O que o professor fez foi algo próximo disso. “Poxa!!! Eu penso demais”. Ou seja, “sai daí”. Saia dessa posição. Se levante (toma teu leito e anda). Rsrsrsrs.

Talvez tenha ficado mais “ação” depois disso. Sabe?! Parar de sofrer com o caderno aberto, achando que eu sou burro por não ter entendido a explicação. O que na verdade não adianta nada entender a explicação de primeira, ela não muda o fato do exercício ainda não ter sido feito, e nem me dá autoridade de eu declarar terror à matemática. O mais interessante foi descobrir que depois de ter feito alguns exercícios eu internalizei o processo. Dali alguns passos básicos era pura dedução.

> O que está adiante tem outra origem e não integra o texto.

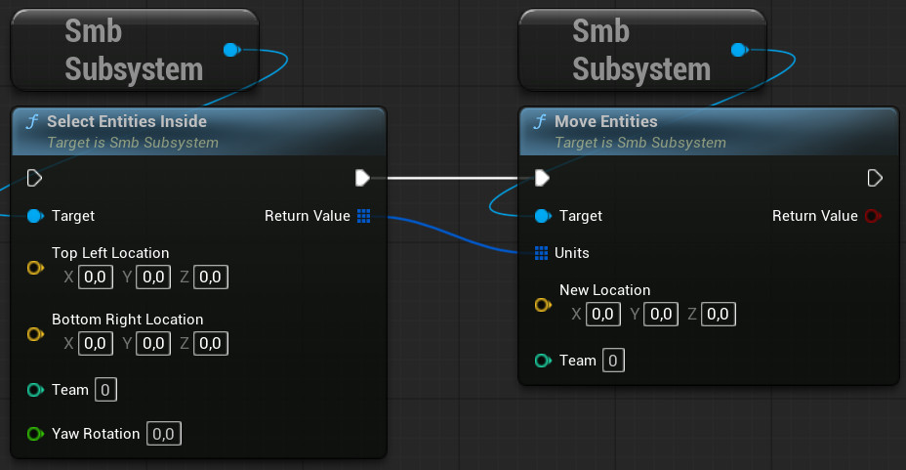Click the Yaw Rotation value field
Screen dimensions: 906x470
[164, 434]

Na faculdade vi isso. Tenho estágios obrigatórios (não remunerados), desde o segundo semestre. Se nas aulas teóricas achávamos que tínhamos entendido tudo, era nas práticas que constatávamos que as aulas teóricas só tinham autoridade de serem porque eram produtos de práticas. Quebrei a cabeça algumas vezes. Se disser que entendi a psicanálise depois de 4 semestres não por falta de leitura, nem tão pouco por falta de interesse, apenas falta da prática, vocês não me consideraram lerdo, né? Quando entramos em textos de Freud do fazer do terapeuta, aí me veio a epifania. (Que burro!!! O Word não conhece essa palavra). Tem gente que quer que eu explique em 15 minutos sobre isso. Eu até me arrisco porque quem pergunta merece uma resposta, mas não exija de mim a explicação da essência, porque eu também sou novo nisso. Quando me arrisco, ainda ouço: “Que bobagem. Esse Freud era louco mesmo”.

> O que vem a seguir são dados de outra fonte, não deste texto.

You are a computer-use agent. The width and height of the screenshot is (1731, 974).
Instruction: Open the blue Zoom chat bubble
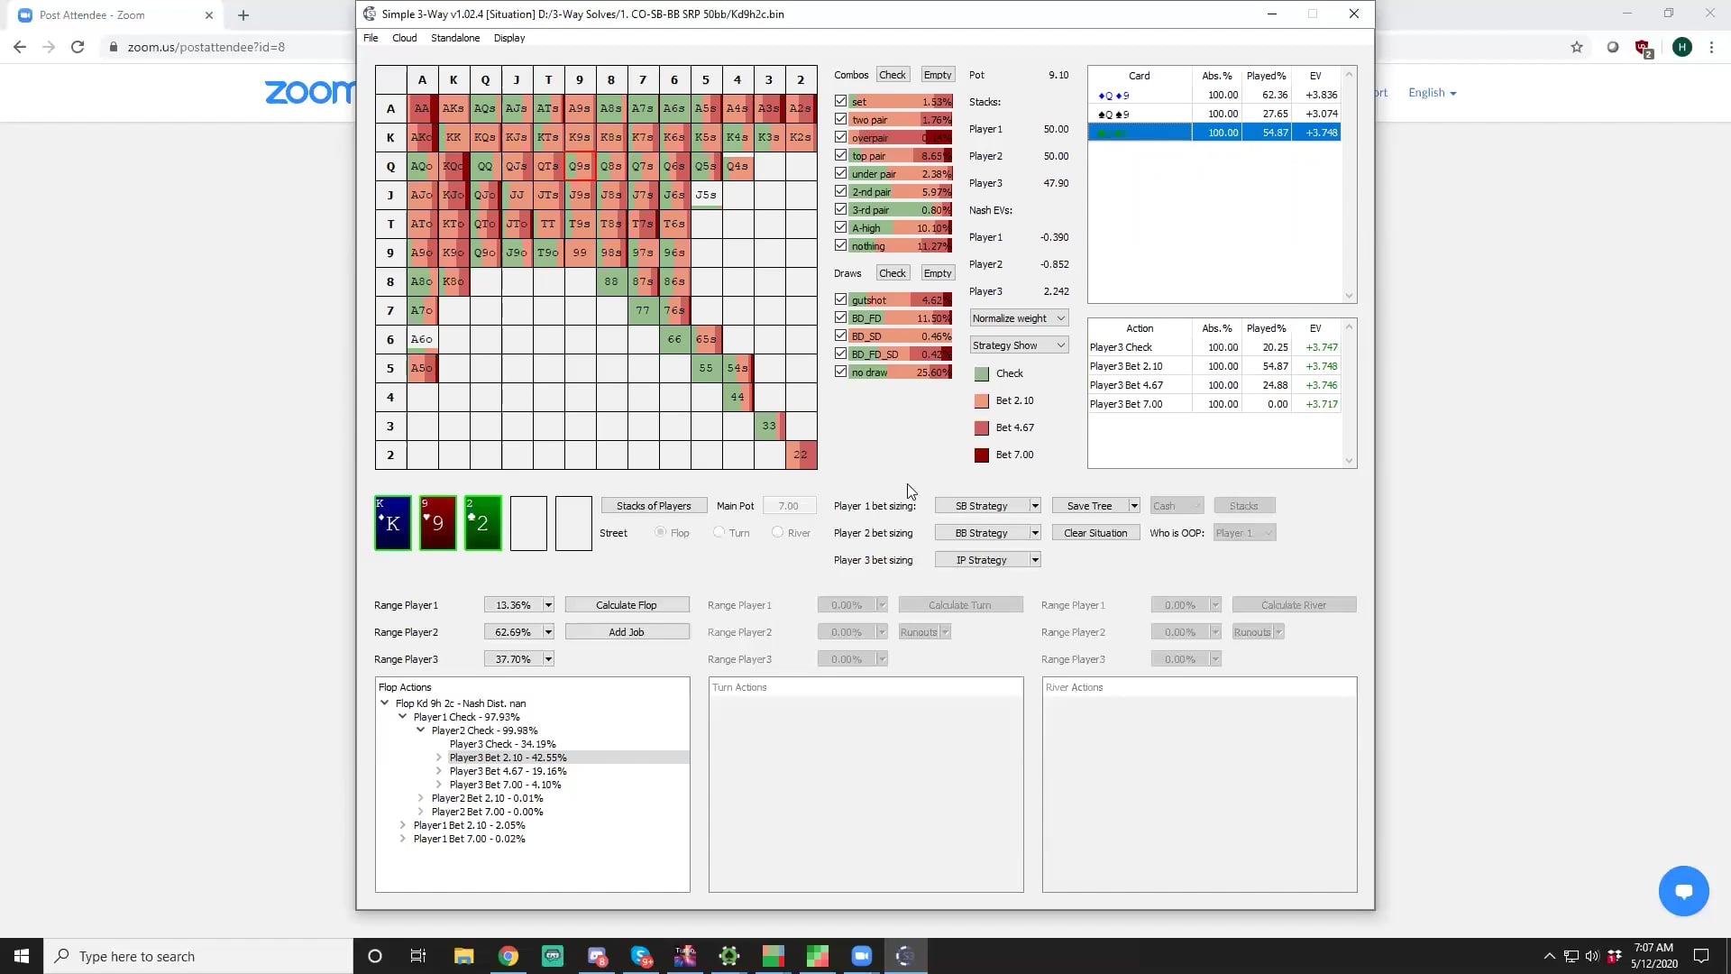click(1683, 891)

Existe uma frase que dizem da Índia (não a Serena, o país), “para se entender a Índia é preciso ir a Índia.” Por mais que a teoria, o blábláblá, a explicação, dê suporte para o entendimento é a experiência em loco que dá a idéia do todo. Se tentar explicar a Deus, e como é se relacionar com ELE não parecerá mais nada do que disse-me-disse religioso. Se você acha complicado entender a Deus ouse experiência-LO.

O mesmo acontece sobre as pessoas. Você ouve muito falar sobre alguém, as vezes com a visão de outras, o cômico é que somos tão “apaixonados” que compramos facinho a percepção alheia. Se chega alguém e diz que alguém desse ou daquele jeito, dissemos: “Ah, é? Não sabia que fulano é assim.” Basta isso pra gente ler a pessoa citada a partir desses óculos, o legal é quando damos o benefício da dúvida e descobrimos alguém tão bacana, bem diferente de como pensamos. Sei que a vida não é um exercício de matemática, graças a Deus, né? Porque chegar no final e dar zero, como diria um vendedor de feira de bairro: “é pra acabá!” Mas, em algumas situações só a experiência nos dará autoridade, pra dizer se gostou ou não. Vamos nos deparar com a sensação de que foi um tempo perdido, eu prefiro acreditar que foi um tempo investido em aprendizagem. Se no fim der zero pelo menos posso dizer com convicção que odeio matemática.